- Theatrical release poster
- Directed by: Miguel Valladares Vives
- Written by: Bruno Ascenzo Mariana Silva Ítalo Cordano
- Produced by: Thiago Vernal
- Starring: Brando Gallesi Thiago Vernal Arianna Fernández Ray del Castillo María Gracia Mora Alexia Barnechea Vasco Rodríguez Monserrat Brugué Job Mansilla Quique Niza Juan Ramos
- Cinematography: Matías Lasarte
- Edited by: César Custodio Gabriel Gardeazabal
- Production company: Tondero Producciones
- Release date: June 26, 2025;
- Running time: 110 minutes
- Country: Peru
- Language: Spanish

= Locos de amor: mi primer amor =

Locos de amor: mi primer amor (lit. 'Crazy in love: my first love') is a 2025 Peruvian jukebox musical romantic comedy film directed by Miguel Valladares Vives (in his directorial debut) and written by Bruno Ascenzo, Mariana Silva and Ítalo Cordano. It is the fourth installment of the film series Locos de amor. It stars an ensemble cast made up of Brando Gallesi, Thiago Vernal, Arianna Fernández, Ray del Castillo, María Gracia Mora, Alexia Barnechea, Vasco Rodríguez, Monserrat Brugué, Job Mansilla, Quique Niza and Juan Ramos.

== Synopsis ==
During their senior year of school, a group of six teenage friends travel to Uruguay for their senior year, their last chance to be together before each goes their separate ways.
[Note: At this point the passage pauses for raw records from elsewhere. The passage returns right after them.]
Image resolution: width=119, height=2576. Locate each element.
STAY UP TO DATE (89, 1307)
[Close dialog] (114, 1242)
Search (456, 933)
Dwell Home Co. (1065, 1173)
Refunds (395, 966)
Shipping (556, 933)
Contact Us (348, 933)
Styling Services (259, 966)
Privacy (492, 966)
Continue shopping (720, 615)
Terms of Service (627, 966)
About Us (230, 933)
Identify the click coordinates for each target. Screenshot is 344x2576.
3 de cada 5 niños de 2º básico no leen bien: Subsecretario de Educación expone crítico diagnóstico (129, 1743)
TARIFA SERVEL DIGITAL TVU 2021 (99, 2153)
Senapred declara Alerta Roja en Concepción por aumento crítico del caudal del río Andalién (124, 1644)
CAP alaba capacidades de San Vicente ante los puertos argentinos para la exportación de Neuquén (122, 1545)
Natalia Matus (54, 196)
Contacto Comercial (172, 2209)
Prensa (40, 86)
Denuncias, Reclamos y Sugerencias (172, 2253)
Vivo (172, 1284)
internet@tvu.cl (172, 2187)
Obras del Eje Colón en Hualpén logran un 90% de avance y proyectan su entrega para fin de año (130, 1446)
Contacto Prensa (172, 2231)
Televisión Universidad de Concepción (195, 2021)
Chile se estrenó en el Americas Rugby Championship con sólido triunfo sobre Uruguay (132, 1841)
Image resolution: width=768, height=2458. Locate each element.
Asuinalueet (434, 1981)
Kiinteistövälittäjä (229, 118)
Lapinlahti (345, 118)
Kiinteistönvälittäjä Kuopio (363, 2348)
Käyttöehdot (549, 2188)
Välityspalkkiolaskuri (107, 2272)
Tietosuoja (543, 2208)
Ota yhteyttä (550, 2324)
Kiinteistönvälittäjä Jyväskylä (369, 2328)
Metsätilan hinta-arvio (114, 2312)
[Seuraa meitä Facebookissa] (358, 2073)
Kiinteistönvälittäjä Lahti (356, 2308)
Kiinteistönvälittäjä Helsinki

There, they experience first love and heartbreak.

== Cast ==

- Brando Gallesi as Eduardo
- Thiago Vernal as Lucho
- Arianna Fernández as Milagritos
- Ray del Castillo as Miky
- María Gracia Mora as Veronika
- Alexia Barnechea as Evelyn
- Vasco Rodríguez as Tadeo
- Monserrat Brugué as Miss Pacca
- Job Mansilla as Professor Tito
- Quique Niza as Xavi
- Juan Ramos as Kike
- Joaquin Camelo as Vasco
- Franco Piffaretti as Seba

== Production ==
Principal photography lasted five weeks, beginning on September 3, 2024, in Punta del Este, Uruguay. Filming was also done on location in Montevideo and Peru.

== Release ==
The film was premiered on June 26, 2025, in Peruvian theaters.

== Box office ==
The film received mixed to negative reviews and sold fewer than 20,000 tickets in its first week in theaters. It ended its run in theaters with 34,000 viewers, becoming the lowest-grossing film in the series.